Shein ha dado un nuevo paso en su estrategia de expansión global con la compra de la marca estadounidense Everlane, en una operación que valora la compañía de San Francisco en 100 millones de dólares (unos 86 millones de euros), según diversos medios especializados como ‘Puck News’ y ‘The Information’.
La transacción es un cambio relevante para Everlane, uno de los referentes del modelo directo al consumidor en Estados Unidos, con una propuesta basada en la sostenibilidad y la llamada “transparencia radical”.
El consejo de administración de Everlane aprobó la operación este sábado, fijando el precio de venta en torno a la valoración mencionada, muy inferior a la que la compañía alcanzó en los años de mayor expansión del comercio electrónico.
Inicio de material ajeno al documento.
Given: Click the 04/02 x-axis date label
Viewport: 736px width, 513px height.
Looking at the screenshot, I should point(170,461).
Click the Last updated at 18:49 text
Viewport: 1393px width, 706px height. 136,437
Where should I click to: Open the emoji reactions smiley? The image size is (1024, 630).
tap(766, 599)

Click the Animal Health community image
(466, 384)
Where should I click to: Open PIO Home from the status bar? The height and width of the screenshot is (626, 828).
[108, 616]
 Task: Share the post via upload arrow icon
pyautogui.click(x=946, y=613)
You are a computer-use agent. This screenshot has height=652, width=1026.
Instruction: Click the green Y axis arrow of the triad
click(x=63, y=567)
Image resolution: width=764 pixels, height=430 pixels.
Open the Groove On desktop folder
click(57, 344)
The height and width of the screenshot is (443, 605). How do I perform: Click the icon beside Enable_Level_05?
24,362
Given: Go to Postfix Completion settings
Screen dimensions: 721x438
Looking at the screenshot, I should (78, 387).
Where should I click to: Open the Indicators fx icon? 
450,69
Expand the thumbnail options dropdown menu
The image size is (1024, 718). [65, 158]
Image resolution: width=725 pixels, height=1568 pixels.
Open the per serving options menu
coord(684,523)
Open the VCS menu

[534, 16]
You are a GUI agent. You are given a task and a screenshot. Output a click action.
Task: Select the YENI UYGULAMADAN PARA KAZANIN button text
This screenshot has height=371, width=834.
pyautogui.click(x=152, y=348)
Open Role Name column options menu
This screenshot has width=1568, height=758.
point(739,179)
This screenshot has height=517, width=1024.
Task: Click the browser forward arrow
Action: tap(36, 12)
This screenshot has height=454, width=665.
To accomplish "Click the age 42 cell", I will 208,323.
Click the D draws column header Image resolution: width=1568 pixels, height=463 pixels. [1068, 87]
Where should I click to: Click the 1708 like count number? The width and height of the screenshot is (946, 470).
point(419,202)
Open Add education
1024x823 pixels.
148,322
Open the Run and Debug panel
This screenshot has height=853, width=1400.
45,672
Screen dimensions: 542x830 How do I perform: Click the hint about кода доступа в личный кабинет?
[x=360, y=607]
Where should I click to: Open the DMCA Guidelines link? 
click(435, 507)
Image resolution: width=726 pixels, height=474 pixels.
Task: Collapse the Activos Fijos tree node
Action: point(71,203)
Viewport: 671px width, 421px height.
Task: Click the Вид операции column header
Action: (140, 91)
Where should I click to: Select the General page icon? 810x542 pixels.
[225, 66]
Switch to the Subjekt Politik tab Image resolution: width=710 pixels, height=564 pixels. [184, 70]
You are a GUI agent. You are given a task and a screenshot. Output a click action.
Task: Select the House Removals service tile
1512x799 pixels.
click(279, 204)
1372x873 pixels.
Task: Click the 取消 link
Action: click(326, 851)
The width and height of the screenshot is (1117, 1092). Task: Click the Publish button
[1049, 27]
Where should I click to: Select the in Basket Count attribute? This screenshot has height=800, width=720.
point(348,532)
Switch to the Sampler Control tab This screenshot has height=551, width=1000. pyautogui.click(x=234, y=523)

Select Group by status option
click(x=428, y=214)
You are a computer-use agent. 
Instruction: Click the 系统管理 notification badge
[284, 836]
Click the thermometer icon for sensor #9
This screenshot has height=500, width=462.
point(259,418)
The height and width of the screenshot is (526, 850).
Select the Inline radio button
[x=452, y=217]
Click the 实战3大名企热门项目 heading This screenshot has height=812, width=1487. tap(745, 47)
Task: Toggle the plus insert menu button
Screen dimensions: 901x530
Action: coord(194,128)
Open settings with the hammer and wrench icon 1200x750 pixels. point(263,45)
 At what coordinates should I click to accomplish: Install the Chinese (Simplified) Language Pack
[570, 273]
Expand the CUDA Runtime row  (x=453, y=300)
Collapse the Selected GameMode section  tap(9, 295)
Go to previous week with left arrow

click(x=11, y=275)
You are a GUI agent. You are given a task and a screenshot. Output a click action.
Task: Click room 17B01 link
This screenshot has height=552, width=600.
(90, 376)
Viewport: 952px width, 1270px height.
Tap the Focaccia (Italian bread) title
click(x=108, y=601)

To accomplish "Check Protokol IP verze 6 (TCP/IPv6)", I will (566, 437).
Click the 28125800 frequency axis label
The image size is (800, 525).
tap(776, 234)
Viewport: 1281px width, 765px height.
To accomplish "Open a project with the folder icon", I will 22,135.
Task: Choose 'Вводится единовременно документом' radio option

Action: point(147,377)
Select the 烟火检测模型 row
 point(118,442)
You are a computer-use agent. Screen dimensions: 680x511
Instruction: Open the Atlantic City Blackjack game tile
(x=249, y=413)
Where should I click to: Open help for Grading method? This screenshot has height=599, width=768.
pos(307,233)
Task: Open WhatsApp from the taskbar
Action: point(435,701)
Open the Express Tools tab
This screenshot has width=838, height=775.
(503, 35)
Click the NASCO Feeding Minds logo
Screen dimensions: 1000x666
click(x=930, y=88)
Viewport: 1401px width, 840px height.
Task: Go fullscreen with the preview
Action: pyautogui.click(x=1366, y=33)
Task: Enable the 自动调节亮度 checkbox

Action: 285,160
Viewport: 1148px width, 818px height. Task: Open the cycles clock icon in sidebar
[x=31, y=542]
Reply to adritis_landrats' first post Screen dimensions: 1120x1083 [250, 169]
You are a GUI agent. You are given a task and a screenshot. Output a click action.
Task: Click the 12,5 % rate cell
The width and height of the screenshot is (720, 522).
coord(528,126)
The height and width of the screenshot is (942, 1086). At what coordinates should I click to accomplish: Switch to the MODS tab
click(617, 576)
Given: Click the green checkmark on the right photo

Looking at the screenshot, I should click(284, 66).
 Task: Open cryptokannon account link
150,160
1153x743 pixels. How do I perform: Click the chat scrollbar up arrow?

En una comunicación dirigida a sus accionistas, recogida por ‘Puck News’, se informó de que los accionistas comunes no recibirán ningún pago como parte del acuerdo, un reflejo del deterioro financiero acumulado en los últimos ejercicios.
La compañía, con sede en San Francisco, arrastraba una deuda cercana a los 90 millones de dólares (77,36 millones de euros), lo que había llevado a sus responsables a explorar distintas alternativas de inversión o venta.
En ese proceso, L Catterton, fondo vinculado a LVMH y propietario de Everlane, había mostrado disposición tanto a desinvertir como a reforzar su posición si entraba un socio estratégico.
La estrategia de Shein
La adquisición se produce en un contexto de transformación del sector de la moda digital, donde varias compañías han tenido que redefinir sus modelos de negocio ante el cambio en las pautas de consumo y en la publicidad online.
Everlane había construido su posicionamiento sobre una narrativa de sostenibilidad y venta directa, apostando por eliminar intermediarios y ofrecer información detallada sobre costes de producción.